* _EXERCISE_
How many lines in the entries below include the word "computer"? Respond with the number only.

#### EXERCISE DATA ####

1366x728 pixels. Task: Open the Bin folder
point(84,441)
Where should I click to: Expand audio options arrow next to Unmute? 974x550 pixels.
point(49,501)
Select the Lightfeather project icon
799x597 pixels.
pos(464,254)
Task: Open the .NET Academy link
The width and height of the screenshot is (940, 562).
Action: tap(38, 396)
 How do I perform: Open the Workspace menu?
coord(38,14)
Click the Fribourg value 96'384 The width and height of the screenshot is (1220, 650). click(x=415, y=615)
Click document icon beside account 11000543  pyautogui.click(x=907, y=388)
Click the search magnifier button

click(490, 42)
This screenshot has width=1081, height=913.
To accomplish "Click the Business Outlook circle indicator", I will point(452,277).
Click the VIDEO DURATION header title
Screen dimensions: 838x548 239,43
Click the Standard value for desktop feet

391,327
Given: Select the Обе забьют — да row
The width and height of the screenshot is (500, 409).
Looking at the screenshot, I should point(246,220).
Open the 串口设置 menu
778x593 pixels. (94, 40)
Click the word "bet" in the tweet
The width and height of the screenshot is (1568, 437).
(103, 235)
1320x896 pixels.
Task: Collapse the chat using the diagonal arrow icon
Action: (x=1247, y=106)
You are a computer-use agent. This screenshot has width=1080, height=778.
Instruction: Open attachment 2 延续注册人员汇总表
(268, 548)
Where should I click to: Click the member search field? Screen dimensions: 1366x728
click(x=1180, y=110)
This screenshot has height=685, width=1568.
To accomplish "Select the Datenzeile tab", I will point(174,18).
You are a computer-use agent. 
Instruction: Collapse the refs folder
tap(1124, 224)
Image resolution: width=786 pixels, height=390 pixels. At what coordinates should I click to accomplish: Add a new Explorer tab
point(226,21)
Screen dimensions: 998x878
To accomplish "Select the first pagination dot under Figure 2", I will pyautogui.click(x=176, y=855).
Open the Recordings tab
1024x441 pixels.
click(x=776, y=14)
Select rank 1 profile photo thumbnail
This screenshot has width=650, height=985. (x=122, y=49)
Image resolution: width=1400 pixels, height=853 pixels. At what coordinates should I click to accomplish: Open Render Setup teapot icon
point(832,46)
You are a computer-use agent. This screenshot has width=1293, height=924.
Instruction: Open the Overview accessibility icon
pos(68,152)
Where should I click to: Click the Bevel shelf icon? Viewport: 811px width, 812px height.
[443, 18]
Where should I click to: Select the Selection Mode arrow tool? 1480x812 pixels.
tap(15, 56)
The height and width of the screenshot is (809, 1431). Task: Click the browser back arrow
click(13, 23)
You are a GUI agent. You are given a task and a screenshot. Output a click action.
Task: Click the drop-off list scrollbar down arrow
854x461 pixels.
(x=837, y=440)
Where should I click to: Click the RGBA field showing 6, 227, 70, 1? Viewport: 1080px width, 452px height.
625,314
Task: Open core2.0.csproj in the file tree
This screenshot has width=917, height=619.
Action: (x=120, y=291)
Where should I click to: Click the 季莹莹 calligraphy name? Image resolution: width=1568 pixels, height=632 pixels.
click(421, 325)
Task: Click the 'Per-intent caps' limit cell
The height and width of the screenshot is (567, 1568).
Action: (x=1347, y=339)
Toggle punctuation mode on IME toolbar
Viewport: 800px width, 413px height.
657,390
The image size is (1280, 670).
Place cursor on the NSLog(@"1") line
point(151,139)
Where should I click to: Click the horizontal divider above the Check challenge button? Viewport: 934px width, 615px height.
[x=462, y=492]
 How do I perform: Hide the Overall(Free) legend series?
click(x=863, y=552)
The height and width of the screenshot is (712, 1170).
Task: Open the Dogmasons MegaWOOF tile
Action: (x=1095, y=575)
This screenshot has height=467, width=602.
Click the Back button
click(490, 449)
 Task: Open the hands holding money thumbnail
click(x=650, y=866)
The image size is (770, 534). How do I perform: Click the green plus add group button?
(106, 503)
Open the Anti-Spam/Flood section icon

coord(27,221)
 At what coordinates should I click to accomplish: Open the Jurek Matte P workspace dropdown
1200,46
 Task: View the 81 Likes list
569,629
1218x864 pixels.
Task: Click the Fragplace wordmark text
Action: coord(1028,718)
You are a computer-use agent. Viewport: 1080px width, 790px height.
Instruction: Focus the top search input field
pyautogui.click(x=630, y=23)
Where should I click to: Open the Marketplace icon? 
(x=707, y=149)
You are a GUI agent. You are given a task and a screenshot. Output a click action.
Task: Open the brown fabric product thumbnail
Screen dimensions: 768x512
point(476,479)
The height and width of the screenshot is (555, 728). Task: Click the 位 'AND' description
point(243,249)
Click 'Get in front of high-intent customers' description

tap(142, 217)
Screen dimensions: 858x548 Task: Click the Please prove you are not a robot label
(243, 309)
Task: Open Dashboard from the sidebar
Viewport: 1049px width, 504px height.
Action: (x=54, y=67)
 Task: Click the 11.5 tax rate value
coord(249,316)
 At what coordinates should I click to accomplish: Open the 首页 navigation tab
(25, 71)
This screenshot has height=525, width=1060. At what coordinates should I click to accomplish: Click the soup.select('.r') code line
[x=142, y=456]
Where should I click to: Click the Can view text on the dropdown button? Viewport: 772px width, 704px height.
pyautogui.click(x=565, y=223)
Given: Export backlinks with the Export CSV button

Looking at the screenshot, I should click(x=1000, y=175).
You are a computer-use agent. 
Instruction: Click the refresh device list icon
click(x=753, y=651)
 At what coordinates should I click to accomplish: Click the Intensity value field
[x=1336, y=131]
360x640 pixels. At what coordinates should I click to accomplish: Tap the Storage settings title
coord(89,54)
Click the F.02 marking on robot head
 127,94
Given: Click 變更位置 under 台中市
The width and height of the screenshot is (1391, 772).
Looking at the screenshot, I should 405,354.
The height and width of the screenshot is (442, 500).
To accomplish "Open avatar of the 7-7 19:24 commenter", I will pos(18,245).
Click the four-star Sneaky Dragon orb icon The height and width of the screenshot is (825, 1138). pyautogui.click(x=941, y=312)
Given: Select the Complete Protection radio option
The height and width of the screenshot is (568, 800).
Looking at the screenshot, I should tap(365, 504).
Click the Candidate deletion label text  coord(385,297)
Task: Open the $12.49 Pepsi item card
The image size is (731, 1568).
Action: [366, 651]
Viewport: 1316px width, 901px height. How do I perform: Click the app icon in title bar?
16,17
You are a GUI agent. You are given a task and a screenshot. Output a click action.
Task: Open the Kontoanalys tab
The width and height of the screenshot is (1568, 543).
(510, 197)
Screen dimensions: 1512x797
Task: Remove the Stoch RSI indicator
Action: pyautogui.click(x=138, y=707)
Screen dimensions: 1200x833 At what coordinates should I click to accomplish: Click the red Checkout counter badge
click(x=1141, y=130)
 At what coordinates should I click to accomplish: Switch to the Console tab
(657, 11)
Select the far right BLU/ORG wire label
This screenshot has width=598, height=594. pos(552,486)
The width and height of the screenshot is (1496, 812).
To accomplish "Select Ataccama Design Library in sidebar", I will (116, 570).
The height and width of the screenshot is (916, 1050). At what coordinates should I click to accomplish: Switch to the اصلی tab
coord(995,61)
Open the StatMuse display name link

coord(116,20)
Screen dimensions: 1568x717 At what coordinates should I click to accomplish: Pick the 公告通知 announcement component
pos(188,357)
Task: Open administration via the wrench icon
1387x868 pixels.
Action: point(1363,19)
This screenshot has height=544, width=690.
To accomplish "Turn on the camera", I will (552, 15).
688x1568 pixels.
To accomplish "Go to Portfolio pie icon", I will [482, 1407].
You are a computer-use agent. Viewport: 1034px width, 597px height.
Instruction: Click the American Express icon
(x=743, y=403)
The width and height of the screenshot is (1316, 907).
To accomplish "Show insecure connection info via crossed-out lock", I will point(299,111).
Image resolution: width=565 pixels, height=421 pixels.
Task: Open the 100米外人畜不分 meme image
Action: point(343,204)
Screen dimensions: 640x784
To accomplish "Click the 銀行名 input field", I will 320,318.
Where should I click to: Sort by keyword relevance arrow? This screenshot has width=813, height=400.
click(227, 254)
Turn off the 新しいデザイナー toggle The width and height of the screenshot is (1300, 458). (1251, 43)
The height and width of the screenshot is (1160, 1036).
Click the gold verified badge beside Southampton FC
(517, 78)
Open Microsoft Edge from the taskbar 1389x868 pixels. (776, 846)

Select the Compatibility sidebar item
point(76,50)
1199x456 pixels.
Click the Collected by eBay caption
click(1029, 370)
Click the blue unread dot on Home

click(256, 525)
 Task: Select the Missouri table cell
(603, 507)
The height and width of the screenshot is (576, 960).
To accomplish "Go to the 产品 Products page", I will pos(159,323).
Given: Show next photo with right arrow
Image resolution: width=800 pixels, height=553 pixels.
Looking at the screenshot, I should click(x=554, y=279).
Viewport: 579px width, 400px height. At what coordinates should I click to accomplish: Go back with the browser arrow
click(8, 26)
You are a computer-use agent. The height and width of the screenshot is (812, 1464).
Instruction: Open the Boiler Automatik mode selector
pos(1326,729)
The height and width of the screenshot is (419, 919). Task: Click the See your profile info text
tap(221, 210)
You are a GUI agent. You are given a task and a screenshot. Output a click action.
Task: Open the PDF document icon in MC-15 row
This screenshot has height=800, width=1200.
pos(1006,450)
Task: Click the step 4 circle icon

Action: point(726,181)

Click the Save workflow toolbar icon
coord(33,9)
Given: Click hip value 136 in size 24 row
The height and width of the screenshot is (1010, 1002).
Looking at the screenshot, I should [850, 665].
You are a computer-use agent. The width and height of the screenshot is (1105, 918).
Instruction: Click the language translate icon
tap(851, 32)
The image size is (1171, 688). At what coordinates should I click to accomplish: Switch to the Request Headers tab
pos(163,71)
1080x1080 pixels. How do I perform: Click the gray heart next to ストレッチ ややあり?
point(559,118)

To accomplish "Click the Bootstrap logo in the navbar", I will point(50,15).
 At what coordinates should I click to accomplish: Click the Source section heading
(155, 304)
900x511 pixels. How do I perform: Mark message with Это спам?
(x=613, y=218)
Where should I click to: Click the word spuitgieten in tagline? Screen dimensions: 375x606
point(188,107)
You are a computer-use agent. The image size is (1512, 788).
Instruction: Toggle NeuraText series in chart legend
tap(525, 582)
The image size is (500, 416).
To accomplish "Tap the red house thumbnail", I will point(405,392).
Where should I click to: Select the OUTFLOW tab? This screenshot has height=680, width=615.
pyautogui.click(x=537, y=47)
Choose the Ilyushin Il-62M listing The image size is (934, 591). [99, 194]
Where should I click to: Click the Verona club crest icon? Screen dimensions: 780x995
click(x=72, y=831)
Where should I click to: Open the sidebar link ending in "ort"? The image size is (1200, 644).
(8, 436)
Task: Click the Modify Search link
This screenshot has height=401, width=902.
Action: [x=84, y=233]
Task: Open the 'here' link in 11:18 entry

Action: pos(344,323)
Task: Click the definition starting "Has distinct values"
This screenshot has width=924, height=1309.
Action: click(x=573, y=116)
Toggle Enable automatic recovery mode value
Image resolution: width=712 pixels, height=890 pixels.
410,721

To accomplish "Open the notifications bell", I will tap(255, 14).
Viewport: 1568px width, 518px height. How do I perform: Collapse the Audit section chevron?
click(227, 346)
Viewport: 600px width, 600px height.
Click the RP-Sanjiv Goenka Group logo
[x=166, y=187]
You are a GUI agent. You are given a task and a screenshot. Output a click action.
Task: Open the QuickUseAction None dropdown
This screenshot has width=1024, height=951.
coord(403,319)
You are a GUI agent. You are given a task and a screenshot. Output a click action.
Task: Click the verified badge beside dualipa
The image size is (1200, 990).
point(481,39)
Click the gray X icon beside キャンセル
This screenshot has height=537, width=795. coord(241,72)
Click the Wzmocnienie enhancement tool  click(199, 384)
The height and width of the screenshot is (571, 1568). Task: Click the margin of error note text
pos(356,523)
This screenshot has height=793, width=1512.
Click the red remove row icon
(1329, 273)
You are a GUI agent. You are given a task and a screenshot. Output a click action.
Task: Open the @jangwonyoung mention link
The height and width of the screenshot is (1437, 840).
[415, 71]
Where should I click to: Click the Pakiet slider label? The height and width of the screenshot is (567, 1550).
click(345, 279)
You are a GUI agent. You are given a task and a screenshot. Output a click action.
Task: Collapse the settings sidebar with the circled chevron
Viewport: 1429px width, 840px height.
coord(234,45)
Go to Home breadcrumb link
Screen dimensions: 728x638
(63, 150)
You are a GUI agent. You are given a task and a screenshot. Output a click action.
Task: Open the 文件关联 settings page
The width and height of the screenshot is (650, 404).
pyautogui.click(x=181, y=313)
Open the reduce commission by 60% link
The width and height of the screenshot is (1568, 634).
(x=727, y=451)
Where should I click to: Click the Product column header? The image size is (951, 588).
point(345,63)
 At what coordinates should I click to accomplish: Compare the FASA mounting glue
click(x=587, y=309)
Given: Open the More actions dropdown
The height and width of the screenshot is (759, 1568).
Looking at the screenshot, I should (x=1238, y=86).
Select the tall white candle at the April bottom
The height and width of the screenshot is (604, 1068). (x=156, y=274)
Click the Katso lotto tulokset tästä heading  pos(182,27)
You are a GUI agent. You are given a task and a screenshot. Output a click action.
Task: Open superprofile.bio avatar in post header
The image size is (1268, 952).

####

* _OUTPUT FOR THIS EXERCISE_
9